Most mathematicians would sell their mothers into slavery to find out whether NP is distinct from P

--- mathematician Ian Stewart in "Solving postal problem could win million-dollar prize", New Scientist, 23 June 2008

Quote in context:

All this classification has led to a rather fundamental question, and whoever cracks it will take the Clay prize: is NP really any different from P? To put it plainly, if it is easy to check the accuracy of any proposed solution to a problem, must there be an easy way to solve the problem in the first place?

The smart money says NP problems need not be P: even if it is easy to check any proposed solution to a problem, you can't solve that problem efficiently by making repeated guesses and checking them in turn, because the sheer number of possibilities is too large. Think of opening a combination lock by trying every combination in turn. A single satisfying "click" greets the correct answer, but if you are dealing with a sophisticated lock you could spend a lifetime trying successive combinations. Guessing at a computer password is another example.

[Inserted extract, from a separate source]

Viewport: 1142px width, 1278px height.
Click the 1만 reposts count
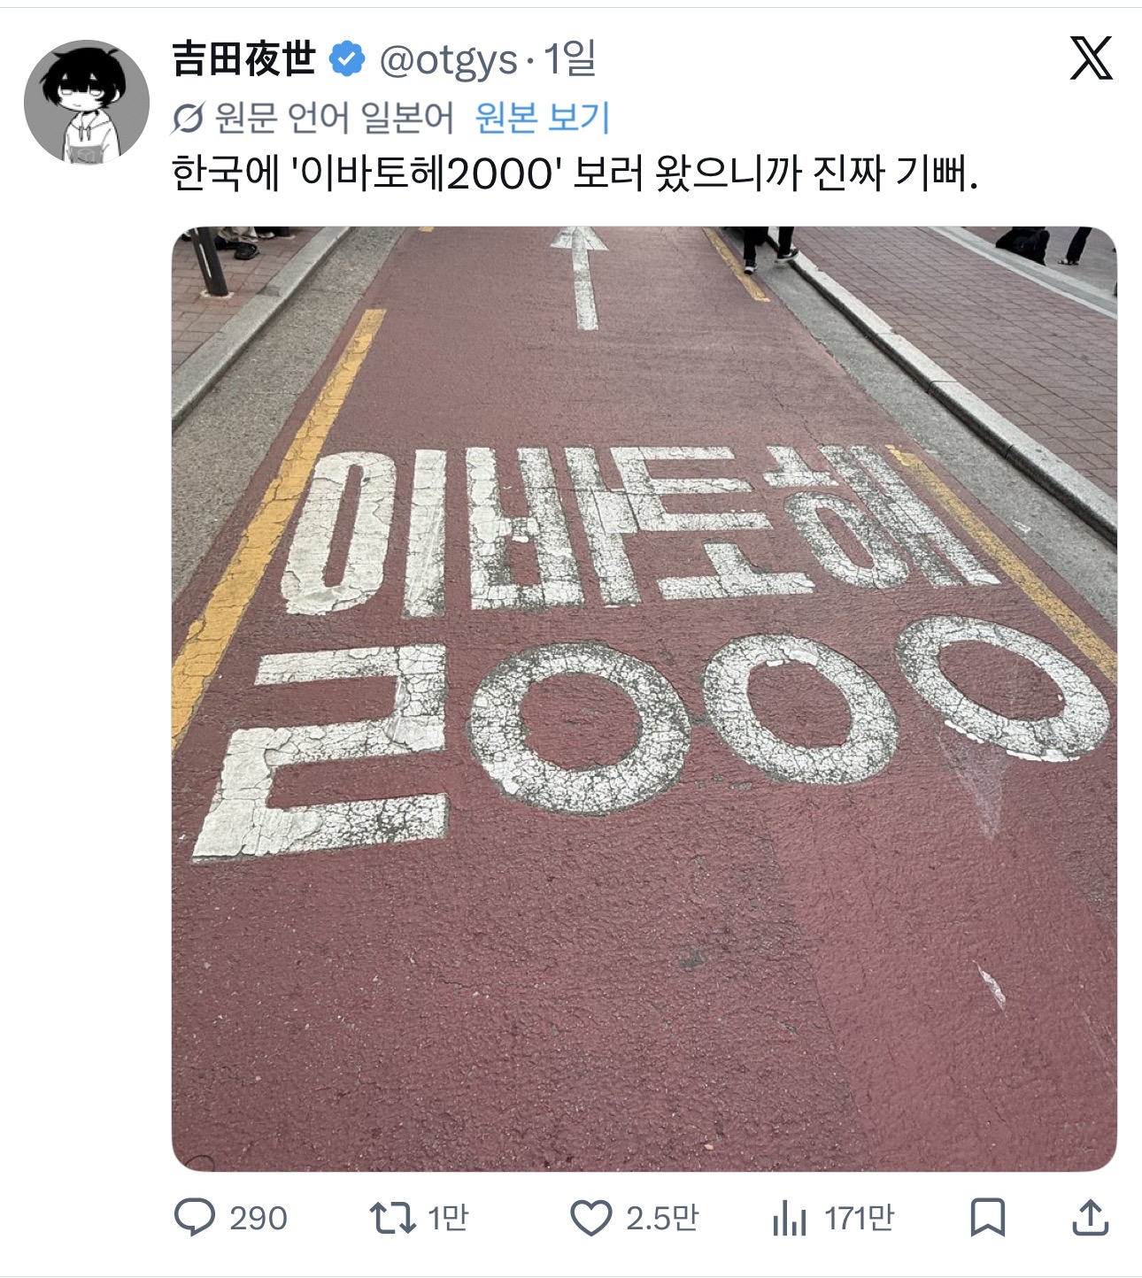(x=448, y=1219)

Even without the Clay prize as motivation, most mathematicians would sell their mothers into slavery to find out whether NP is distinct from P because it is such a baffling and fundamental problem. The truly tantalising thing about this conundrum is that it is an example of an "NP-complete" problem. NP-complete problems are a subset of NP problems and are special in that if an efficient solution to any of them can be found, then that same solution can be used to solve any NP problem efficiently. In other words, finding an efficient way to solve any NP-complete problem means we have shown that all NP problems are effectively P.